Any of those women who are willing to come forward would be witnesses in Carlson’s lawsuit, not parties themselves, Smith says.
It is somewhat surprising that Fox News was not named as a defendant in the case, as sexual harassment plaintiffs typically include deep-pocketed employers in such litigation. Carlson’s lawsuit says Ailes was pursuing a personal agenda, but it also reads like a warning to the network. “His retaliation against Carlson was outside the scope of his authority, employment and agency at Fox News, which has adopted and professes to support anti-discrimination, anti-harassment and anti-retaliation policies,” states the complaint.

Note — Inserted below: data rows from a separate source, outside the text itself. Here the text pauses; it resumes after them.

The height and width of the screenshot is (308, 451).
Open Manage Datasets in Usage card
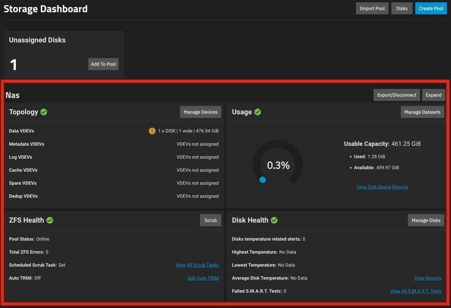[422, 112]
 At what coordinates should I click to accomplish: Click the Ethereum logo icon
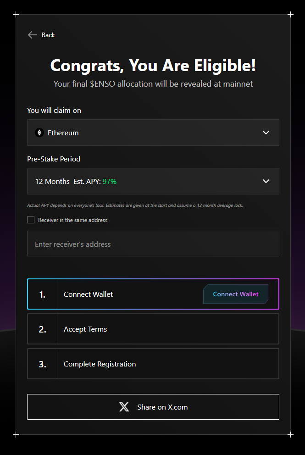point(39,133)
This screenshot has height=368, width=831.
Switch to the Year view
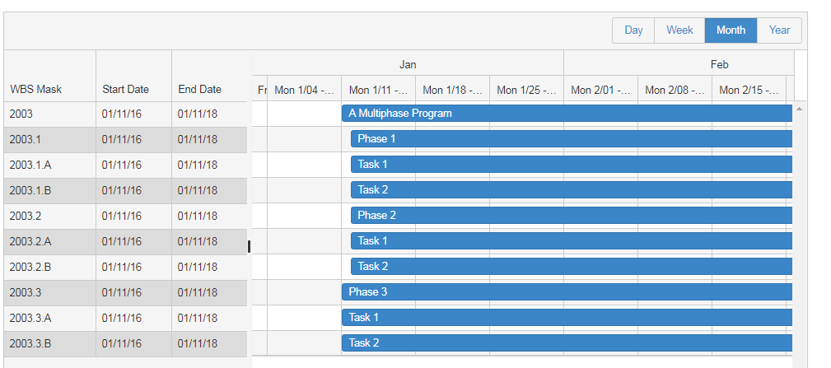779,30
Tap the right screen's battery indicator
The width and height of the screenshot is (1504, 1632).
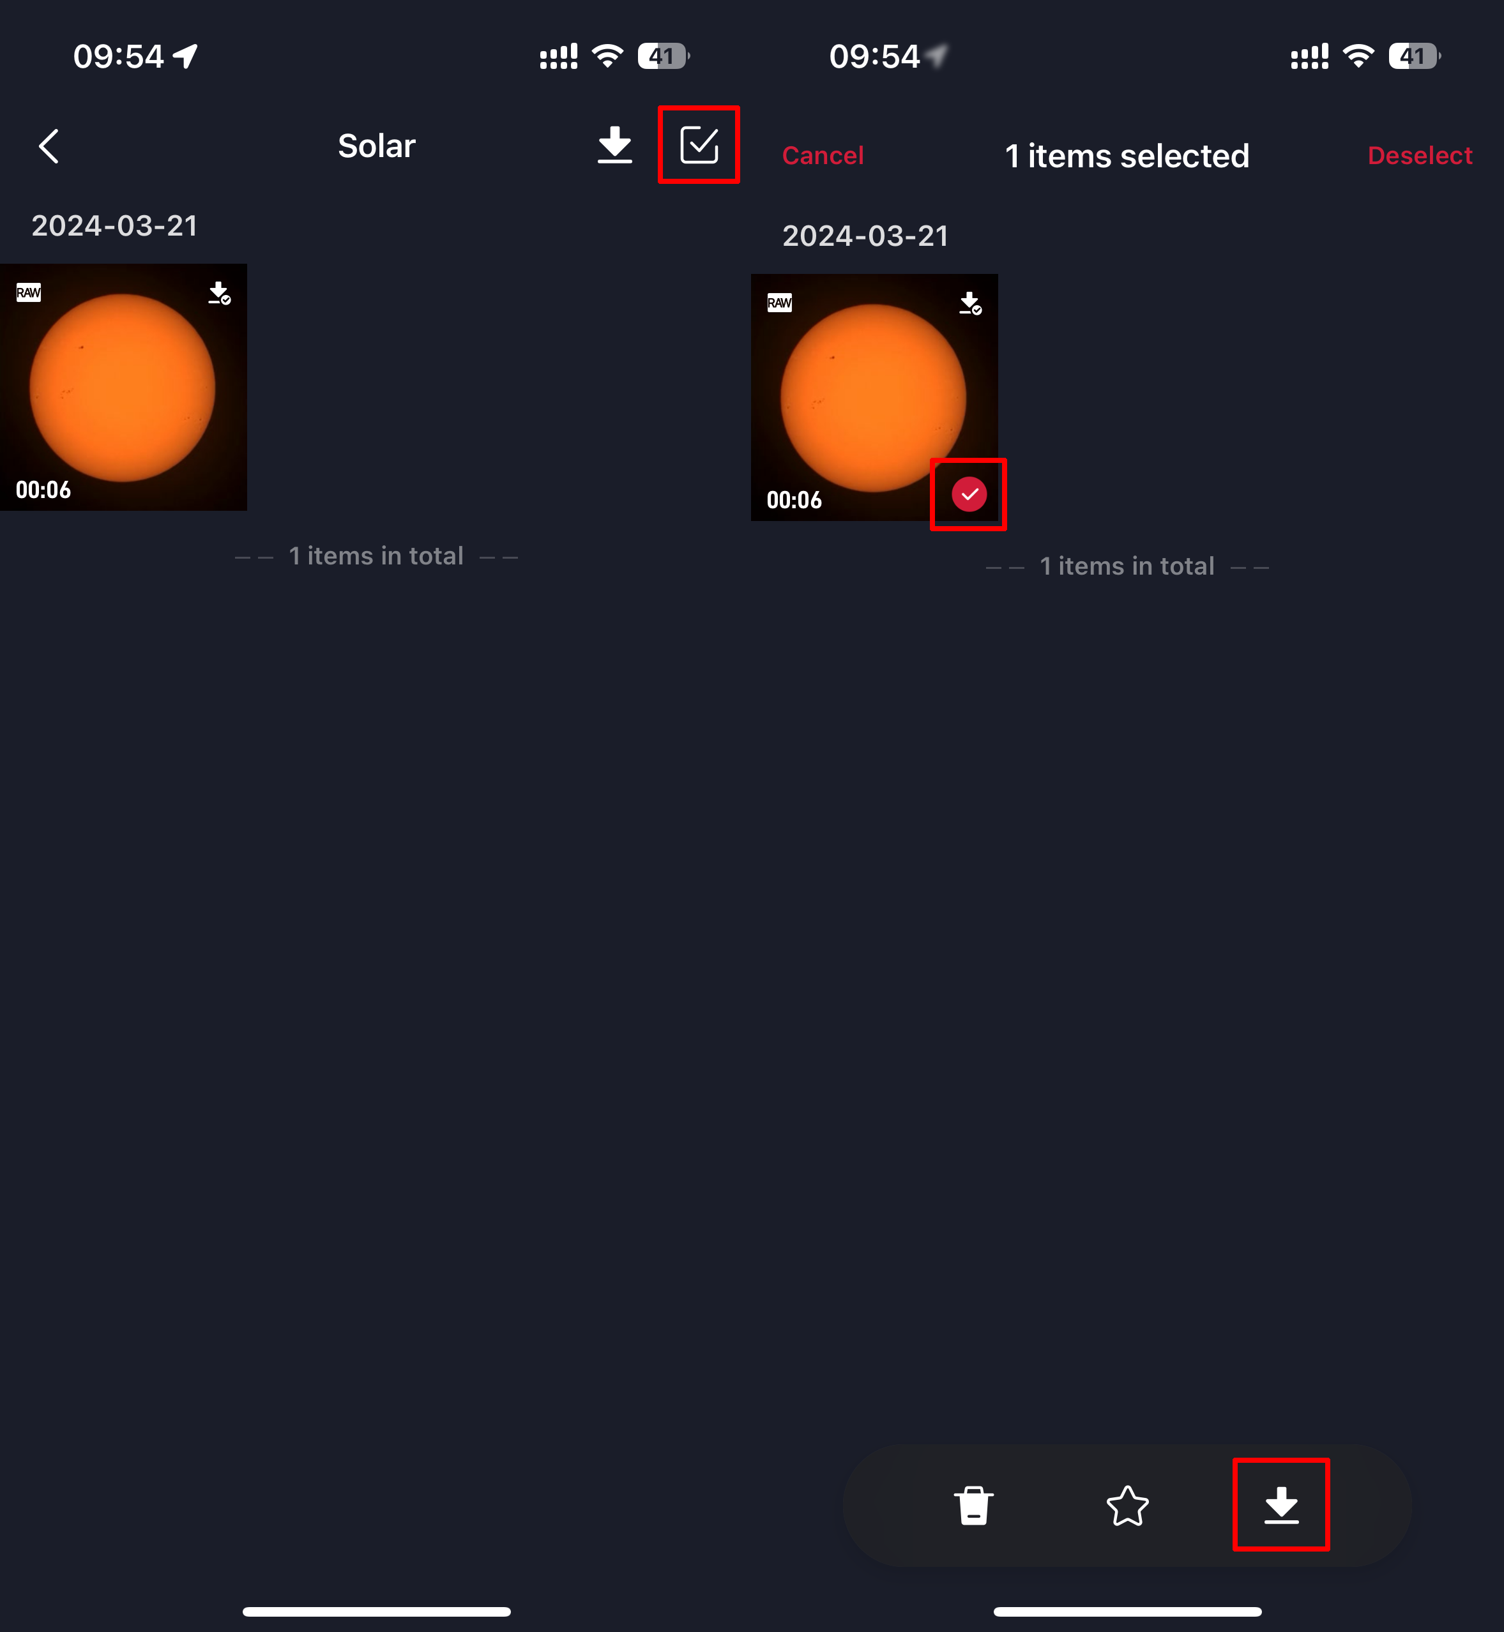[x=1414, y=56]
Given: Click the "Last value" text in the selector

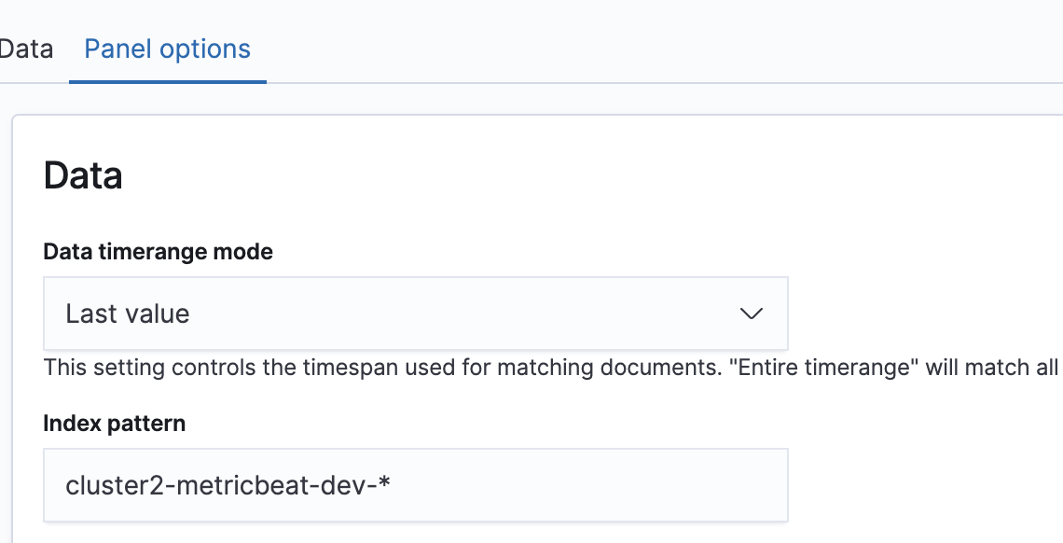Looking at the screenshot, I should (x=128, y=313).
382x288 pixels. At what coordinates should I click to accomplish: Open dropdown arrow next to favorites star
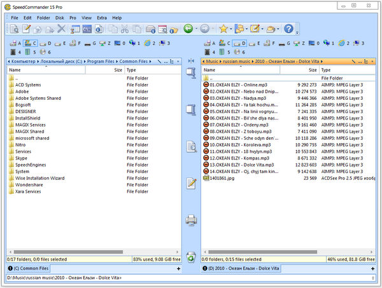coord(232,29)
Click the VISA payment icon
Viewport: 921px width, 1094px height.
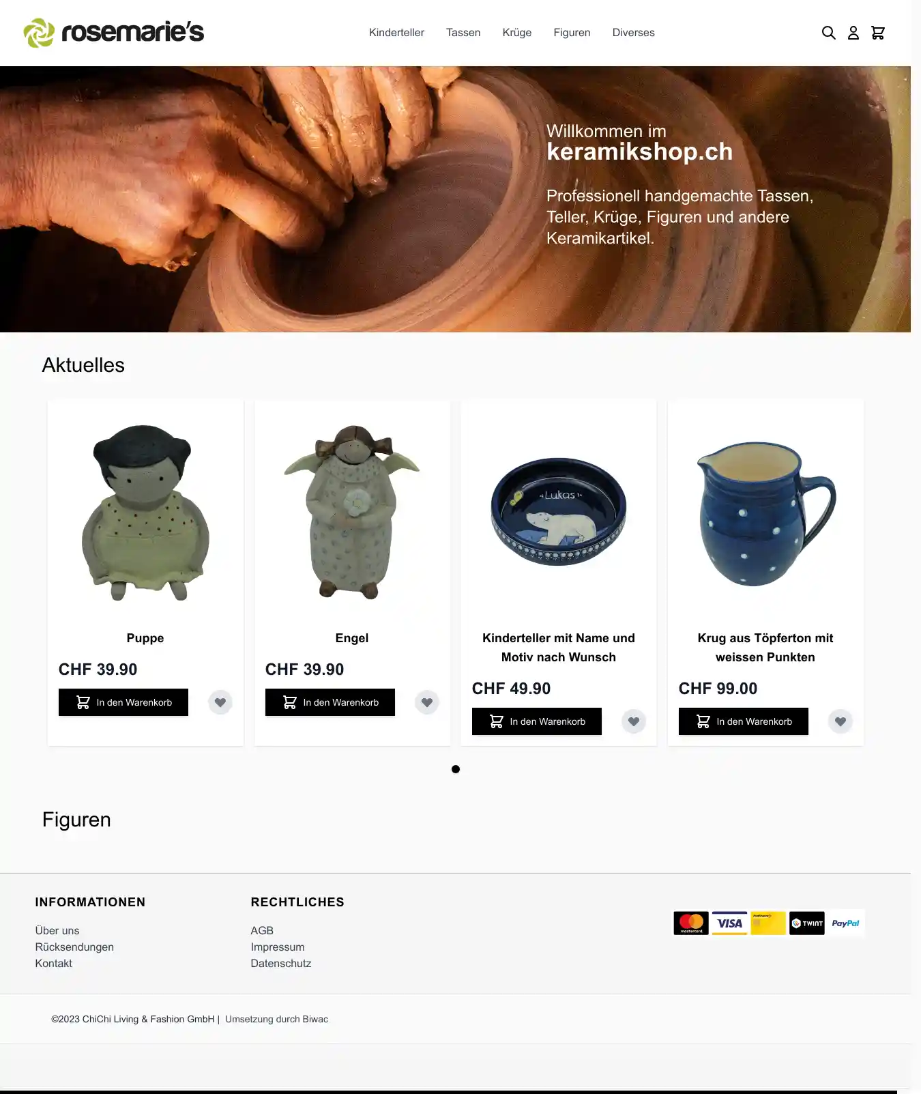pyautogui.click(x=729, y=923)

Fox News previously stood behind popular host Bill O’Reilly after a former producer filed a $60 million sexual harassment lawsuit against him. That case settled on confidential terms. A Fox staffer wrote about the incident in his book about the company. “Reaction among the newsroom staffers was surprisingly gleeful,” Joe Muto wrote in an excerpt published by Salon. “Schadenfreude reigned, as most people agreed that Bill had it coming.”
Smith says Carlson’s legal team likely will seek to depose some Fox News employees, but she adds, “We don’t really need a lot more evidence than what we have.”
In addition to holding Ailes accountable, Smith says she wants to send a larger message that women will no longer tolerate sexual harassment in the workplace, a topic on which Carlson wrote a Huffington Post essay last year detailing her experiences with harassment.
“Women shouldn’t be the ones who lose their jobs over this,” says Smith, adding, “I’ve been doing this for 36 years and so often it’s my client, the victim, who loses her career. That has to end.”
July 6, 3:40 p.m. PT: Updated with Fox, Ailes statements.